Dáil debates
Tuesday, 14 October 2025
Ceisteanna ó Cheannairí - Leaders' Questions
2:50 pm
Paul Murphy (Dublin South West, Solidarity)
Irish households are being ripped off by electricity companies. That is not just how they feel about it; that is a fact. We have it black and white from the International Energy Agency and I quote its report, which states the disparity in Ireland, talking about the gap between wholesale electricity prices and retail prices, was the largest in all of Europe, with the energy component of retail prices three times higher than wholesale prices. In plain language, the reason we have the highest electricity prices in Europe is electricity companies are engaged in blatant profiteering off of the backs of ordinary people. SSE Airtricity declared profits of €113 million to the end of March 2025; Energia; €33 million for the first quarter alone; and Bord Gáis; €39 million in the first half of this year. I could go on. The cost of their profits is a crisis for households, one in three of whom is now in energy poverty. Those families are facing a cold, long, dark winter. They are facing electricity companies that, one after the other, have hiked their prices in recent weeks. Their worry is confounded by failure of the Government to do anything in last week's budget to protect them. The economists are very clear.
The Government's budget will lead to an increase in poverty, particularly for older people and renters, who are more likely to suffer from energy poverty in poorly insulated homes. There are to be no energy credits despite the fact that people's bills are higher now than they were last year. There are to be no price controls to stop what I think the Taoiseach described earlier as price gouging. There is to be no significant investment in the retrofitting we need to give people warmer homes and much reduced bills. There is also to be no change from the policy of households subsidising the data centres of the big tech companies. Households are paying for their hundreds of millions of euro worth of so-called capacity payments.

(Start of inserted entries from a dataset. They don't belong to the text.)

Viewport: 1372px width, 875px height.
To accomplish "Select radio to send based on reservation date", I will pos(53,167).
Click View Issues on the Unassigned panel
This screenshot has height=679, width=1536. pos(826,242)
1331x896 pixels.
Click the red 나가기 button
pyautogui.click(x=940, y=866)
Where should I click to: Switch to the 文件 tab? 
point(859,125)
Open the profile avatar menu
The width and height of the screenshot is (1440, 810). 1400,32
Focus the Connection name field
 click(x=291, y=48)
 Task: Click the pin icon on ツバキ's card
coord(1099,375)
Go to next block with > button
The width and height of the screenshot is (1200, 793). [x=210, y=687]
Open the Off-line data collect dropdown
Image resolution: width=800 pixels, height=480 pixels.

The fundamental root of all of this is the so-called liberalisation of the energy market, the artificial creation of a market in which we must pay for the profit of all of these different corporations. We have moved from the ESB being the sole publicly owned not-for-profit generator and supplier of electricity, the global success of the ground-breaking rural electrification scheme, which became a model around the world, and the lowest electricity prices in Europe to having the highest prices in Europe because of the neoliberal orthodoxy of the 1990s and 2000s, which meant that anything State-owned had to be broken up and privatised. This process should be reversed. We should renationalise the electricity market on a not-for-profit basis.
Earlier, the Taoiseach asked what we are going to do to put pressure on the energy companies to lower prices. That is my question to him. Will he introduce price controls as proposed in our Emergency Price Controls Bill, something he has the power to do under the Consumer Protection Act? At the very least, will he reverse course on the energy credits and give people something to protect them?